NVIDIA-AI-IOT / face-mask-detection

Face Mask Detection using NVIDIA Transfer Learning Toolkit (TLT) and DeepStream for COVID-19
MIT License
241 stars 94 forks source link

TLT Inputs and outputs #6

Closed hectormdom closed 3 years ago

hectormdom commented 3 years ago

Between what I've read, what I've watched, and what's in the jupyter notebook I'm a bit confused regarding the inputs and outputs, I would like to run through you what I think it's correct. I modified this with respect from the original jupyter notebook because I think the default jupyter notebook is doing something like working partially with both unpruned and pruned models, but it doesn't have all the steps to be able to run both. I am doing it so I can run the pruned model in the jetson nano.

[In the x86 system]

  1. Training;
    --input pretrained_resnet18/tlt_pretrained_detectnet_v2_vresnet18/resnet18.hdf5
    --output experiment_dir_unpruned/weights/resnet18_detector.tlt
  2. Pruning
    --input experiment_dir_unpruned/weights/resnet18_detector.tlt
    --output experiment_dir_pruned/resnet18_nopool_bn_detectnet_v2_pruned.tlt
  3. Retrain
    --input experiment_dir_pruned/resnet18_nopool_bn_detectnet_v2_pruned.tlt
    --output experiment_dir_retrain/resnet18_detector_pruned.tlt
  4. Deploy
    --input experiment_dir_retrain/weights/resnet18_detector_pruned.tlt
    --output experiment_dir_final/resnet18_detector_thermal.etlt

    (There's like a second step in the notebook which I think was for benchmarking between the pruned and the unpruned model that I think it's safe to ignore if I am just trying to get the pruned model to run in the jetson nano)

-9A. Int8 Optimisation

--input experiment_dir_pruned/resnet18_nopool_bn_detectnet_v2_pruned.tlt
--output experiment_dir_final/calibration.tensor

-second step

--input experiment_dir_retrain/weights/resnet18_detector_pruned.tlt
--input experiment_dir_final/calibration.tensor
--output experiment_dir_final/resnet18_detector.etlt
--output experiment_dir_final/resnet18_detector.trt.int8
--output experiment_dir_final/calibration.bin

[In the jetson nano] -9B. Generate TensorRT engine, using the downloaded tlt-converter

--input experiment_dir_final/resnet18_detector.etlt
--input experiment_dir_final/calibration.bin
--output experiment_dir_final/resnet18_detector.trt

Please let me know if I'm doing anything wrong, cheers!

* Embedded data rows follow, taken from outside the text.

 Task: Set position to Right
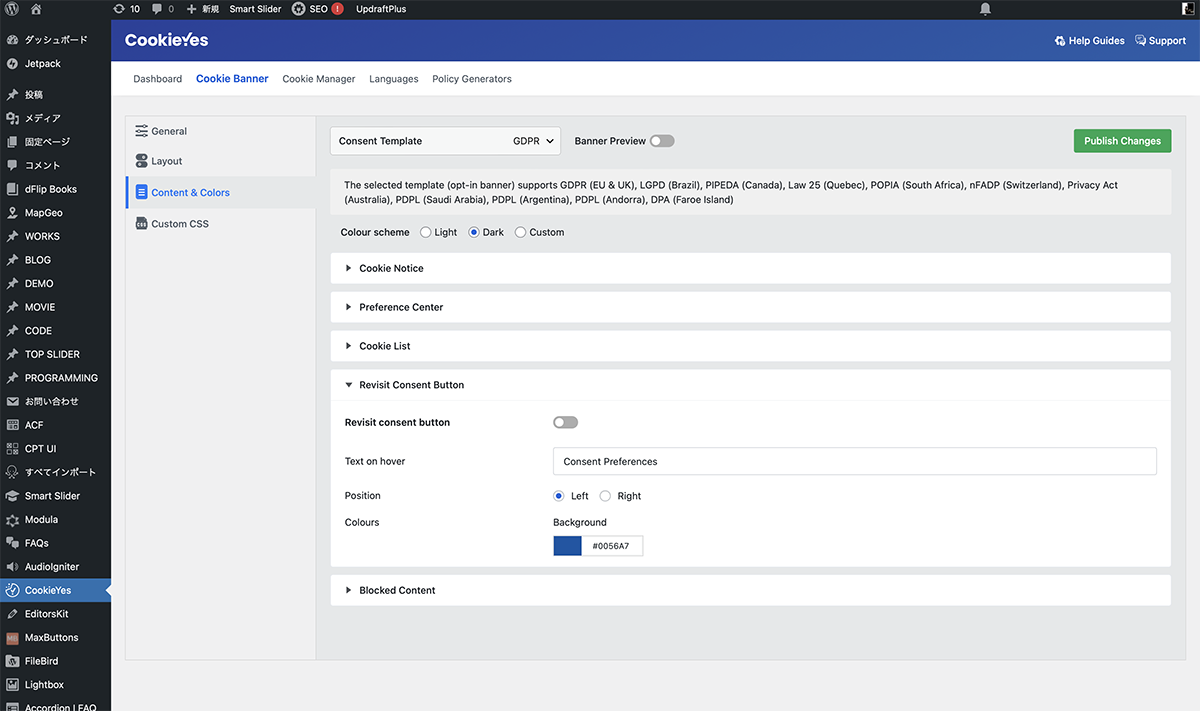(x=605, y=496)
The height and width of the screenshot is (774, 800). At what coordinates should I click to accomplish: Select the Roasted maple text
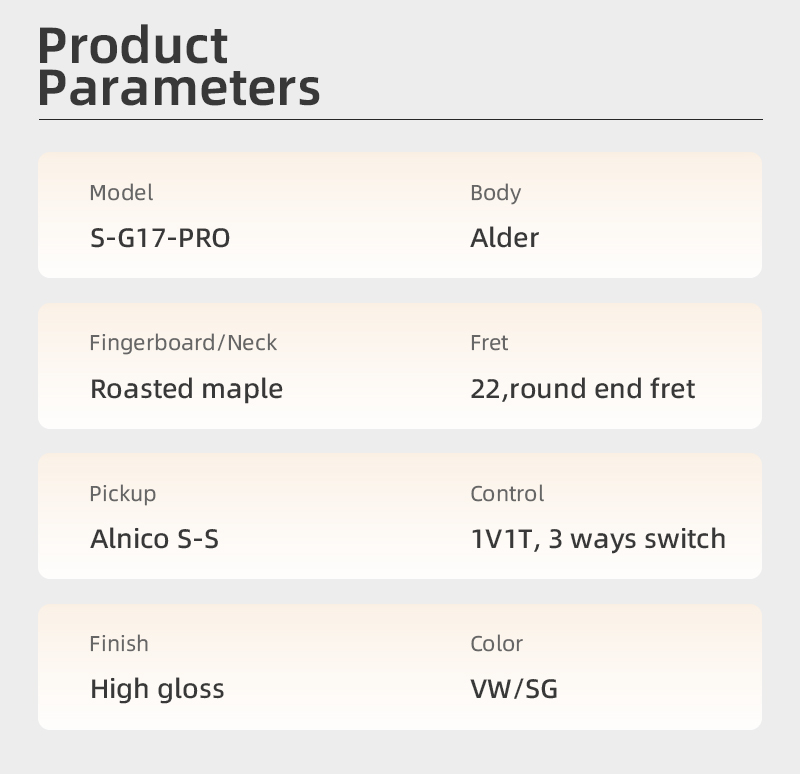[x=186, y=389]
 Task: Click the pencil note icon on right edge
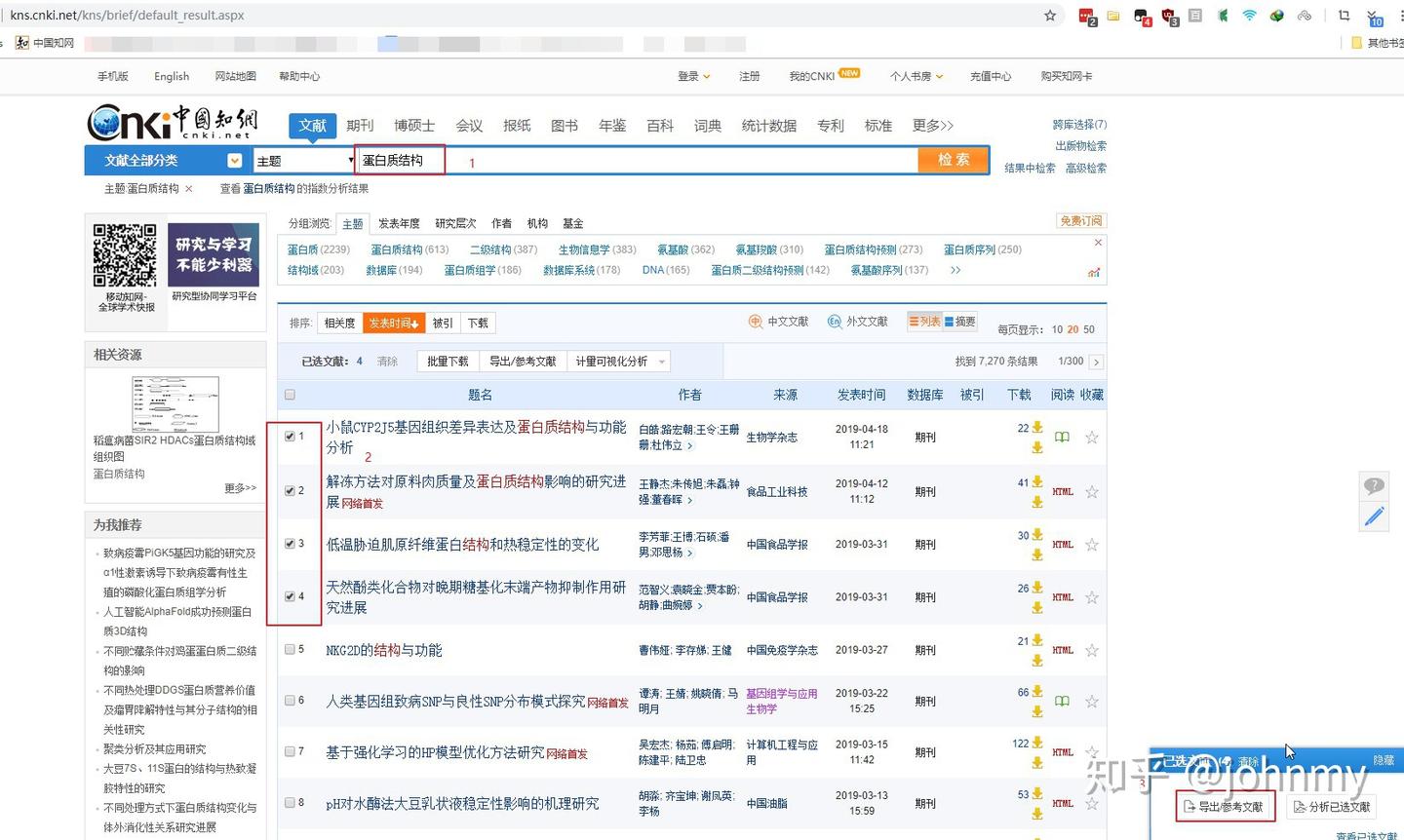click(x=1374, y=516)
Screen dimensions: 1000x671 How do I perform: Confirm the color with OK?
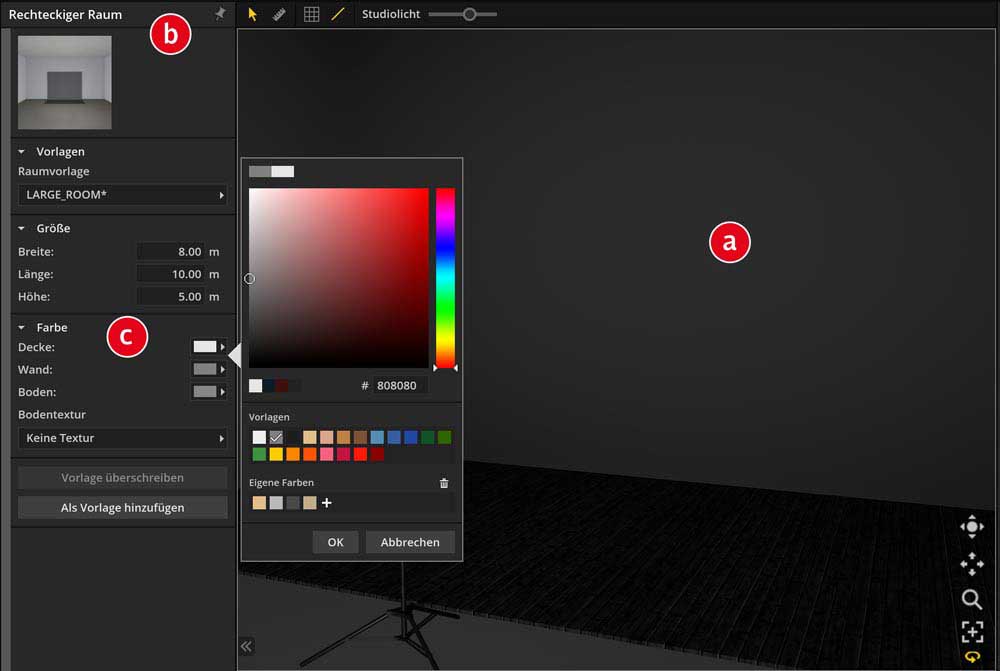335,542
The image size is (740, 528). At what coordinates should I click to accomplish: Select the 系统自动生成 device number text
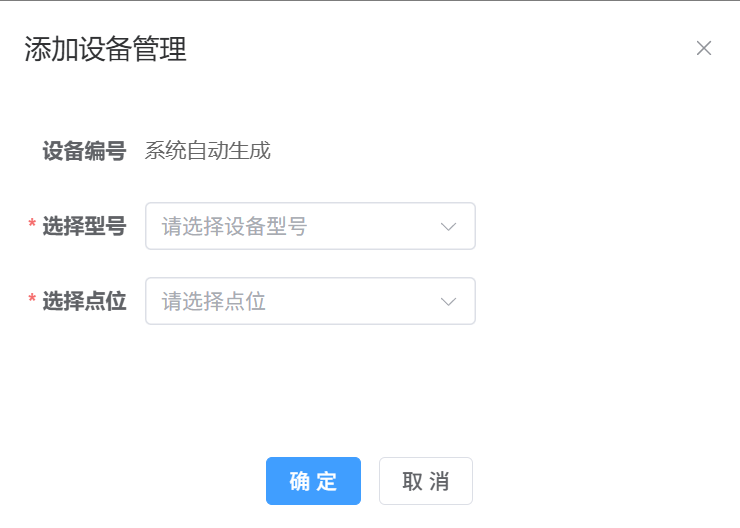point(207,151)
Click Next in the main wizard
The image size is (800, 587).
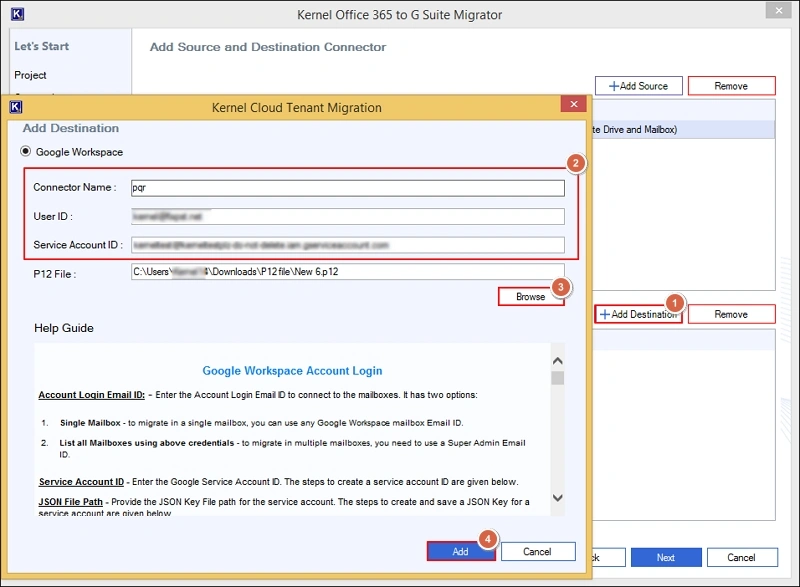click(x=665, y=557)
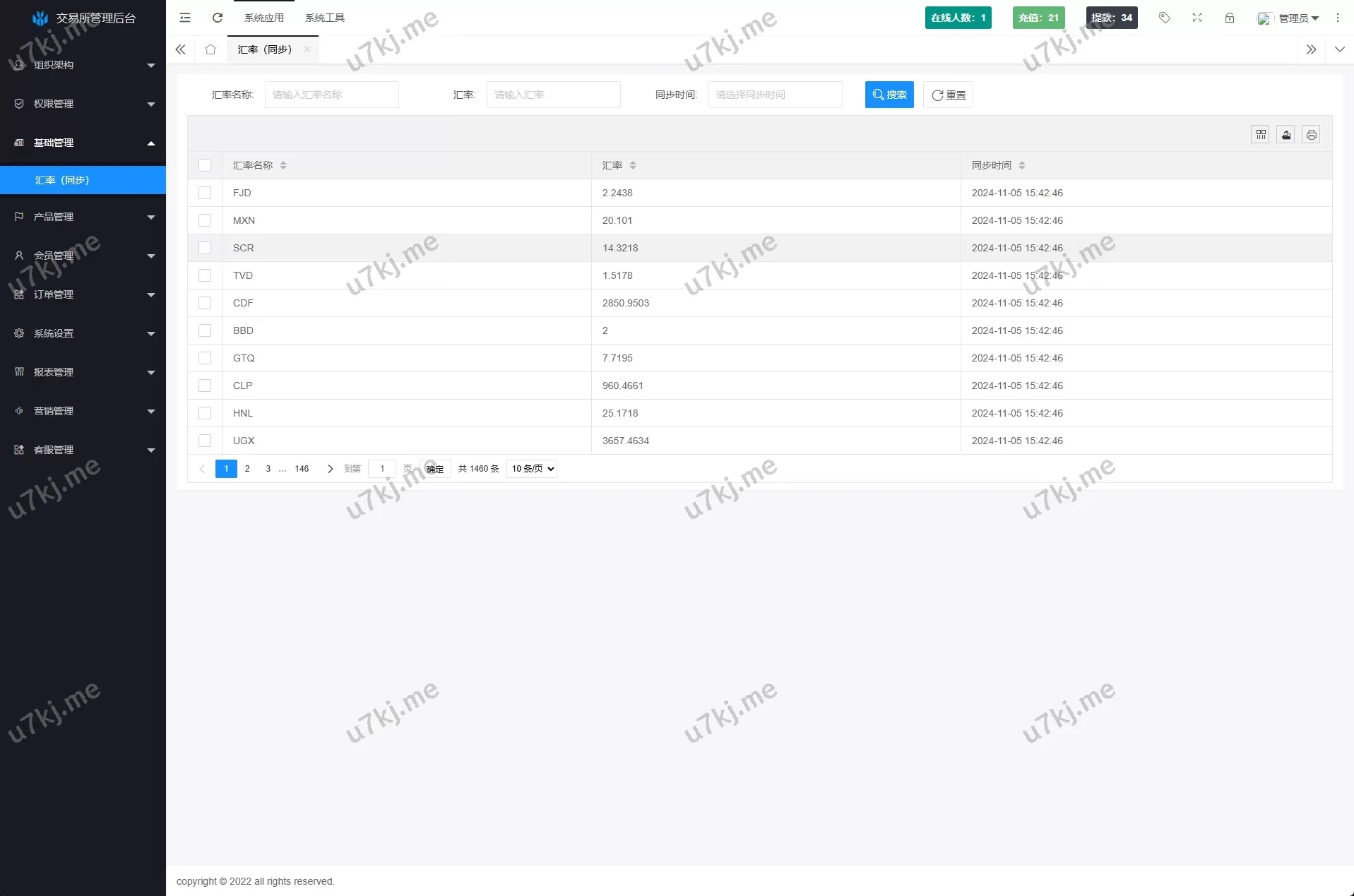Click the refresh icon in top bar

click(218, 18)
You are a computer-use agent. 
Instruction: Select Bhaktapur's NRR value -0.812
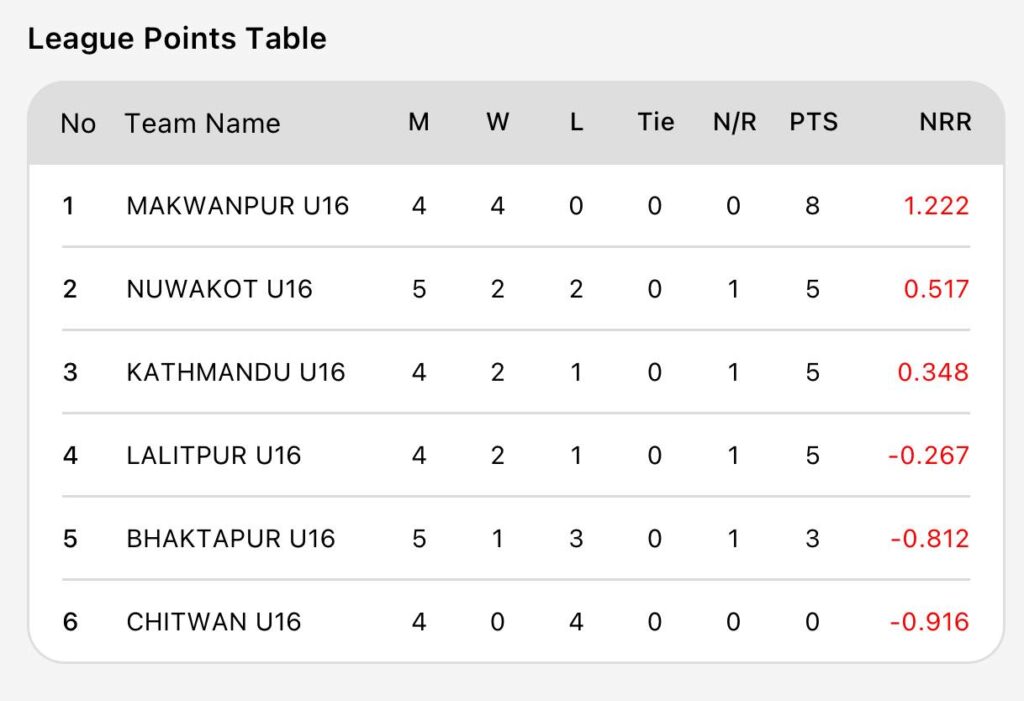coord(929,538)
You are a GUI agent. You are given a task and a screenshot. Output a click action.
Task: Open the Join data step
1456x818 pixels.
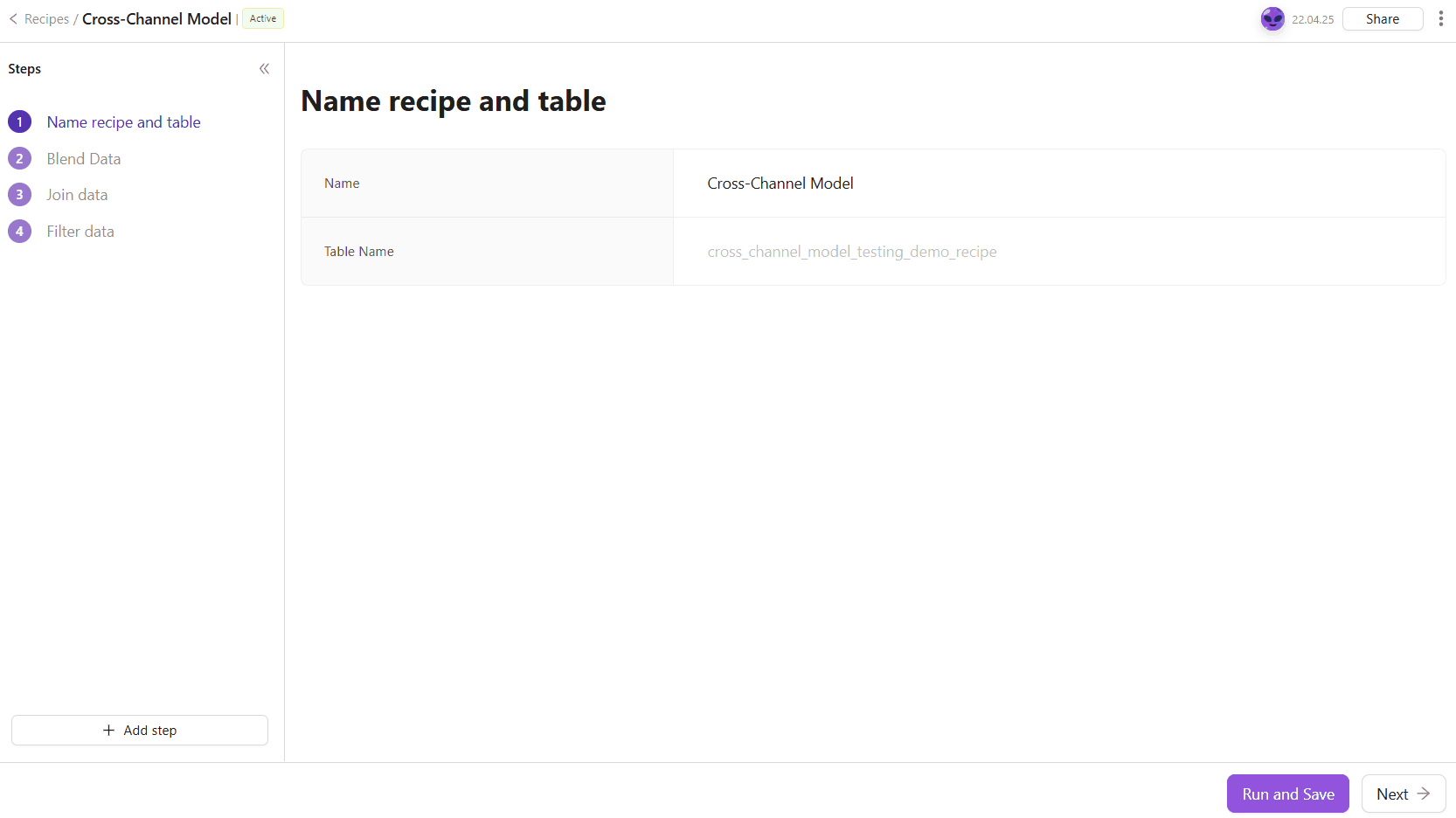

ak-nv commented 3 years ago

All steps till 9 are looking right. For Jetson Nano, it is not supported for int8 mode currently thus, avoiding int8 optimization step. For 10B . you need to change tlt-converter option -t fp16

hectormdom commented 3 years ago

Hi, thanks for your quick reply, so I should skip 9A entirely? (sorry I had a typo when I typed it first, it wasn't 10A,10B) thus not generating any calibration files. If I go this way, the only file I would have to transfer to the nano would be first output of step 9 (--output experiment_dir_final/resnet18_detector_thermal.etlt) In order to proceed with 9B should I just remove the -c flag? or would such argument be substituted with something else?

!tlt-converter $USER_EXPERIMENT_DIR/experiment_dir_final/resnet18_detector.etlt \
               -k $KEY \
               -c $USER_EXPERIMENT_DIR/experiment_dir_final/calibration.bin \
               -o output_cov/Sigmoid,output_bbox/BiasAdd \
               -d 3,544,960 \
               -i nchw \
               -m 64 \
               -t fp16 \
               -e $USER_EXPERIMENT_DIR/experiment_dir_final/resnet18_detector.trt \
               -b 4
ak-nv commented 3 years ago

the only file I would have to transfer to the nano would be first output of step 9

Sounds right.

In order to proceed with 9B should I just remove the -c flag? or would such argument be substituted with something else?

Yes. Calibration is performed in TensorRT to reduce loss of accuracy; you can remove -c

ak-nv commented 3 years ago

Closing as no update since 10 days, please re-open if any question on similar lines.